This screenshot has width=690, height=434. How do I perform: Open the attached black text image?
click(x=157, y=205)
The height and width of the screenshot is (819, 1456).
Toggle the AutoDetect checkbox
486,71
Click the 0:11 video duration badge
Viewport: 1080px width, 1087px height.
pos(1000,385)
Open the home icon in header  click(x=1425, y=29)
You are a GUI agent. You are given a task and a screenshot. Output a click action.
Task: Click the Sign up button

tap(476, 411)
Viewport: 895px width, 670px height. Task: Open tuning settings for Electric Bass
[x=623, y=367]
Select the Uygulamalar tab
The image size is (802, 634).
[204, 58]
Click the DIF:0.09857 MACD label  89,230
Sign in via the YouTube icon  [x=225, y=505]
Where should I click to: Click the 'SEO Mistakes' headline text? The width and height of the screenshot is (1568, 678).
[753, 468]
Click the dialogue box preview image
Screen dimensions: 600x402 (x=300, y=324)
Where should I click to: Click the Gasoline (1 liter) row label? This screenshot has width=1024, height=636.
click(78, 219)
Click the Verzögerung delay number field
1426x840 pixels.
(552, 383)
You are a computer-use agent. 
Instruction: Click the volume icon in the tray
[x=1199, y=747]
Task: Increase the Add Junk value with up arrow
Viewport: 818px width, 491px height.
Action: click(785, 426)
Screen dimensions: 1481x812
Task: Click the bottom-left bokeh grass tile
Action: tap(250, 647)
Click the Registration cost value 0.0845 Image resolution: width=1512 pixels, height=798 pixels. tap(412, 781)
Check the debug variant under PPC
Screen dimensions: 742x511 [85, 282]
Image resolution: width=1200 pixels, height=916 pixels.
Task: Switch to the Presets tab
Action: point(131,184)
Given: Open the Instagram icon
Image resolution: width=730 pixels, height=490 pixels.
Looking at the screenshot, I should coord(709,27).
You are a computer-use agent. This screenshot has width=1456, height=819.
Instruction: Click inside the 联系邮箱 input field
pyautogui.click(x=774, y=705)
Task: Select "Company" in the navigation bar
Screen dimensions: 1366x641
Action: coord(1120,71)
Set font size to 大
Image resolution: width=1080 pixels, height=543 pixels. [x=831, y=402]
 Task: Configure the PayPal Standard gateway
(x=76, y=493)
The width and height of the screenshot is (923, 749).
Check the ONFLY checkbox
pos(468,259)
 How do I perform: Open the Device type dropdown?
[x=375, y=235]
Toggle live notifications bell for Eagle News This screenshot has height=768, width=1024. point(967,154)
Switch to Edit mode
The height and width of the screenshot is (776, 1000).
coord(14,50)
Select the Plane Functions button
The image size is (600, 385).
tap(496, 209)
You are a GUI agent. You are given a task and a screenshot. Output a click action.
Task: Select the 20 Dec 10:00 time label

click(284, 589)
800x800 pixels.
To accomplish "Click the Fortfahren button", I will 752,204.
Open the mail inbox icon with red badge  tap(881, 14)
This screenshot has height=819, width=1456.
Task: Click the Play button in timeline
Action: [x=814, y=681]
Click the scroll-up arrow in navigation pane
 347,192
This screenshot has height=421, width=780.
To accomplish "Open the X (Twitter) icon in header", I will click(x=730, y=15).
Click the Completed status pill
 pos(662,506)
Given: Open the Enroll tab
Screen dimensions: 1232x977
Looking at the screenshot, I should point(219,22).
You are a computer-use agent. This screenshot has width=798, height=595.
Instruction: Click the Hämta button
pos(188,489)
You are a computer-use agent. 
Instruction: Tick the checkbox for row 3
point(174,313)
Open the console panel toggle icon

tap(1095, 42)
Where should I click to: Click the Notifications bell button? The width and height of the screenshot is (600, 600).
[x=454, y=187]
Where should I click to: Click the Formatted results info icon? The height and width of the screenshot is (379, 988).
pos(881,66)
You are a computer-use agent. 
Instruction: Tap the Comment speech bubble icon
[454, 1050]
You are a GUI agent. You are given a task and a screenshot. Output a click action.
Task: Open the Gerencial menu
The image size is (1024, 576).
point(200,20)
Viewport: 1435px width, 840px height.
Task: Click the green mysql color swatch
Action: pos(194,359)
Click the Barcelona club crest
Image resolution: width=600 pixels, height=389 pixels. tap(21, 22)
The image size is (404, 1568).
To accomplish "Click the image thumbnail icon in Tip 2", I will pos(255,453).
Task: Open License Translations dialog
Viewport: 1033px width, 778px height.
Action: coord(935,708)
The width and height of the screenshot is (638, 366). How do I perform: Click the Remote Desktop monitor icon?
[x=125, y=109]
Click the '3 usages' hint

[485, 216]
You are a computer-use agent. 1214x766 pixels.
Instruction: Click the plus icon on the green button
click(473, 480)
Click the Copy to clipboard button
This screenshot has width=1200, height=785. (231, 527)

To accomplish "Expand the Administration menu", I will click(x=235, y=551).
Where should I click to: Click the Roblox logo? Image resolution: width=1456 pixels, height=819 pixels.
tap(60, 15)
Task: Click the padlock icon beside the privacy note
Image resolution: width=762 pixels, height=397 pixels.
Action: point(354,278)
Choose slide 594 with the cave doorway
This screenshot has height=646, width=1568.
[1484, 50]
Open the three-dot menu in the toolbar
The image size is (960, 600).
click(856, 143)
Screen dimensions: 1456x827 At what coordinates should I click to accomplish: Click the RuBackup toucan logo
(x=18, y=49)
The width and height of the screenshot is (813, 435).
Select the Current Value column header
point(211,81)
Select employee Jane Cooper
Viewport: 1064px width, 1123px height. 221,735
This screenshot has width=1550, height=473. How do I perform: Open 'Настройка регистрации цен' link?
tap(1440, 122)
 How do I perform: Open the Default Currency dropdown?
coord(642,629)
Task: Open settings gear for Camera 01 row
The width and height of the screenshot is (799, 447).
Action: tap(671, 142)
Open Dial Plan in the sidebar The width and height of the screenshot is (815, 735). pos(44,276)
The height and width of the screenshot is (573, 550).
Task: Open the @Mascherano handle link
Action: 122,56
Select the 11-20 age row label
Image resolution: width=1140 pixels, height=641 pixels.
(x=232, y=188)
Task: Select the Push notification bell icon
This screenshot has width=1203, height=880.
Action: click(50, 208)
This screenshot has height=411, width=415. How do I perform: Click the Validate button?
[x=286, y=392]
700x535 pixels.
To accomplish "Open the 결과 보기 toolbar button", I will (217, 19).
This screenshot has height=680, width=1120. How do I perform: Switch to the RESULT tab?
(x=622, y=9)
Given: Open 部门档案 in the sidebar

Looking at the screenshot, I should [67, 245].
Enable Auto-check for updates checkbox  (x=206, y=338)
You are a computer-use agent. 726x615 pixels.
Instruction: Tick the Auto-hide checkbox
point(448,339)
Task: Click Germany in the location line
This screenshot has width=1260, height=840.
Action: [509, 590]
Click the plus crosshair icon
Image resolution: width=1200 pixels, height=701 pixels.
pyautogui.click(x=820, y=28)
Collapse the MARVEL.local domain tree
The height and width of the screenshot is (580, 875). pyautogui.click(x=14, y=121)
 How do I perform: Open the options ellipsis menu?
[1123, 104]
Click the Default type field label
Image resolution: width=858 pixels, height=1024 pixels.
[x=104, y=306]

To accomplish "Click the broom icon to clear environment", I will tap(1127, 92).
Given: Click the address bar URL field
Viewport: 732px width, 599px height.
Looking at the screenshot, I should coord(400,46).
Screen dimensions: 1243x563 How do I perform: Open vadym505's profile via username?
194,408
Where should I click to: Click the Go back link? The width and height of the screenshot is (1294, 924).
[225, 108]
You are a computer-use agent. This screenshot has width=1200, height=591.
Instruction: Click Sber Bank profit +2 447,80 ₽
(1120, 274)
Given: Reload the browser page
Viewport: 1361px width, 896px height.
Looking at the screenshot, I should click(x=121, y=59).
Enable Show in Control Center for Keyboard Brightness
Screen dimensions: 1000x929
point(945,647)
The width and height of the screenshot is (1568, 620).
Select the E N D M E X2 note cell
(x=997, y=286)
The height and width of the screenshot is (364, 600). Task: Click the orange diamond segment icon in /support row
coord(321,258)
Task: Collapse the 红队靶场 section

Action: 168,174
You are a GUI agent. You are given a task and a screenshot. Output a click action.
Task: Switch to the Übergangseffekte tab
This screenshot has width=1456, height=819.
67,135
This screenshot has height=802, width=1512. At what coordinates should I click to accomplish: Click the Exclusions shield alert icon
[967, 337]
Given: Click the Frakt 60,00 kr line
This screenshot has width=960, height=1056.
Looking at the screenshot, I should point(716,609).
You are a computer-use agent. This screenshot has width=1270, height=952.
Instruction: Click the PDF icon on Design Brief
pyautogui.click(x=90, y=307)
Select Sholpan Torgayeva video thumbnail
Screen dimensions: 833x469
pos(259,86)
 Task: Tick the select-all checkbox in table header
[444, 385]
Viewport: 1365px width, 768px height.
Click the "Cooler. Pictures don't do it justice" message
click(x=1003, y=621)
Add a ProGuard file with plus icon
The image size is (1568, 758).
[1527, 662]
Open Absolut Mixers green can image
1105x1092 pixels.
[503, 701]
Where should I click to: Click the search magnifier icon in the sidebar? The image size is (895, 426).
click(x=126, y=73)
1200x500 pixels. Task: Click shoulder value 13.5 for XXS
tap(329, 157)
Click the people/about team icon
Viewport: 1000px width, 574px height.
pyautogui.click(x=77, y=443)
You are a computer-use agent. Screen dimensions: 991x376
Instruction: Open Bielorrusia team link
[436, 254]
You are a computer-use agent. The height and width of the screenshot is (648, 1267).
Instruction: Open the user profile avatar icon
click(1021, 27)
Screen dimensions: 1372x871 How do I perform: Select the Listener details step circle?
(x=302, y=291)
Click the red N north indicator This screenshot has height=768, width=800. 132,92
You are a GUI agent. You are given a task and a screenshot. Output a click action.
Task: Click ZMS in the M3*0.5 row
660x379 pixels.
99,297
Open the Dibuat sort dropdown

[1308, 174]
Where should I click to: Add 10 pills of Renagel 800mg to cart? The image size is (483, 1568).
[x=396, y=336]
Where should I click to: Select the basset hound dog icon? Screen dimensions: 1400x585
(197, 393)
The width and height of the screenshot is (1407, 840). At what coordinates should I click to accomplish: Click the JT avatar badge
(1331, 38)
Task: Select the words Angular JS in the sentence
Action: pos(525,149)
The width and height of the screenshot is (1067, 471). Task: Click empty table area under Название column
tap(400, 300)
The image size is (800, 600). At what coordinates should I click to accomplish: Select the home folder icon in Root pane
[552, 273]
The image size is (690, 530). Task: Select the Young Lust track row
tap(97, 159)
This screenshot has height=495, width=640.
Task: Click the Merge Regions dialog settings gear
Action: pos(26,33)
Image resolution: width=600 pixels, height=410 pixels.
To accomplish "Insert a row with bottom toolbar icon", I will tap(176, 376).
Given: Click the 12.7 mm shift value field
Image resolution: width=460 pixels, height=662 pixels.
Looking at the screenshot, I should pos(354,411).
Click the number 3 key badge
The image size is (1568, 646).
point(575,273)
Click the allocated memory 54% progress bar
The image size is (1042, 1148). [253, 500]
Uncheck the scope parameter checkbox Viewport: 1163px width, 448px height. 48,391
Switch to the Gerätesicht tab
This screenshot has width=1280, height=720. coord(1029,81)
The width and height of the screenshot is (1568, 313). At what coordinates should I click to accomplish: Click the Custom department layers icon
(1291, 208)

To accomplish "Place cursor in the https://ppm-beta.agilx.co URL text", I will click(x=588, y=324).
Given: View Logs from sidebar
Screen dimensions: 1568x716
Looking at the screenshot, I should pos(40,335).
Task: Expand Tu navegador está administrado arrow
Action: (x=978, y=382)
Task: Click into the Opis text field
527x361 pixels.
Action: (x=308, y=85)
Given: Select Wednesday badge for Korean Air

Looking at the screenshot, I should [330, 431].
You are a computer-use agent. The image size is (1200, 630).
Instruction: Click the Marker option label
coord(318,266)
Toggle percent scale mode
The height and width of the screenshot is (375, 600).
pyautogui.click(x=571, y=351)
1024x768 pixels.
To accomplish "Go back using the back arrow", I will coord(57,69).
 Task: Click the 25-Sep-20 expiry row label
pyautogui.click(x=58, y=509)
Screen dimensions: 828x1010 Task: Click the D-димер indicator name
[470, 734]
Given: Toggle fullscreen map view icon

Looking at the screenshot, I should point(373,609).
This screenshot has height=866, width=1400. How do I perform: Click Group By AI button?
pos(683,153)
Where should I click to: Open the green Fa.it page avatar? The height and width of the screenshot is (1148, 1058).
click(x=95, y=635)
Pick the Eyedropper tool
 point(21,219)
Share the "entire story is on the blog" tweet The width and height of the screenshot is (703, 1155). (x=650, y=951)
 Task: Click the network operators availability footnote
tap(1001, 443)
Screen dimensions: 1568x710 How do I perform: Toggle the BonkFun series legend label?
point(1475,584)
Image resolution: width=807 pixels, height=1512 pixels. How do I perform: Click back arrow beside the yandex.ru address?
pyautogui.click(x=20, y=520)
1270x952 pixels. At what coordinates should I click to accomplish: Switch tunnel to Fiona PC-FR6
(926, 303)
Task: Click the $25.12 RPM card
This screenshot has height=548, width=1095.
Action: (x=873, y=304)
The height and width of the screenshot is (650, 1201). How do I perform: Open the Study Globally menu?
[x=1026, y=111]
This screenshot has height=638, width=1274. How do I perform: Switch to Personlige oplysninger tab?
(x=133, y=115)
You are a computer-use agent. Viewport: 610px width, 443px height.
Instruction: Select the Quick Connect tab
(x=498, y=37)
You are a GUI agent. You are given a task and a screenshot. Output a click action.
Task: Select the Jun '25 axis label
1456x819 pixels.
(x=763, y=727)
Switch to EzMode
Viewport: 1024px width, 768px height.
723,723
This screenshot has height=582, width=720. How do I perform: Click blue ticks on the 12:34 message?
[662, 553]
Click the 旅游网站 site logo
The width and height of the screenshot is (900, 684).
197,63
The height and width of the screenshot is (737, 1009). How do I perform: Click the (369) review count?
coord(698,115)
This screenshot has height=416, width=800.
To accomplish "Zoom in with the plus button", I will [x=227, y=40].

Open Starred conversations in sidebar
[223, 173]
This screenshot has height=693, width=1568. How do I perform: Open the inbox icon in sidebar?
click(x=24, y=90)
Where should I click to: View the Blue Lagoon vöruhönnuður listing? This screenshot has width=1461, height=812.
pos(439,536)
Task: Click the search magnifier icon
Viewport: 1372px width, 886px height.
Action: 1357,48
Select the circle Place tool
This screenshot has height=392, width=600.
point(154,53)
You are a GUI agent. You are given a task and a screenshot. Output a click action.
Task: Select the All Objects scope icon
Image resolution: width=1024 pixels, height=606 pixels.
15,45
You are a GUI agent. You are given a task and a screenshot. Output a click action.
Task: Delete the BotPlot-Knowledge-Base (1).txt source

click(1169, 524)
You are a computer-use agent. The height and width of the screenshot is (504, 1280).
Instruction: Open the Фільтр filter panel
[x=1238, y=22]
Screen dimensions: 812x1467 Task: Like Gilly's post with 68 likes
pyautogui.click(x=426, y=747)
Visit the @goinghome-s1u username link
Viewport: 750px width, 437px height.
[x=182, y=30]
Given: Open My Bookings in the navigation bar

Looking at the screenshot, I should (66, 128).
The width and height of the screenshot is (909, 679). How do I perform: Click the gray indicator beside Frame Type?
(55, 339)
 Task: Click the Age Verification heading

### EXERCISE REQUIREMENTS
Can you format the lines of the records above, starting with the line that contains "This screenshot has height=411, width=415." and ending with the line that contains "point(448,339)", as a numbered list, including both of those lines and dropping any blank ones?

### CORRECT RESULT
1. This screenshot has height=411, width=415. How do I perform: Click the Validate button?
2. [x=286, y=392]
3. 700x535 pixels.
4. To accomplish "Open the 결과 보기 toolbar button", I will (217, 19).
5. This screenshot has height=680, width=1120. How do I perform: Switch to the RESULT tab?
6. (x=622, y=9)
7. Given: Open 部门档案 in the sidebar
8. Looking at the screenshot, I should [67, 245].
9. Enable Auto-check for updates checkbox  (x=206, y=338)
10. You are a computer-use agent. 726x615 pixels.
11. Instruction: Tick the Auto-hide checkbox
12. point(448,339)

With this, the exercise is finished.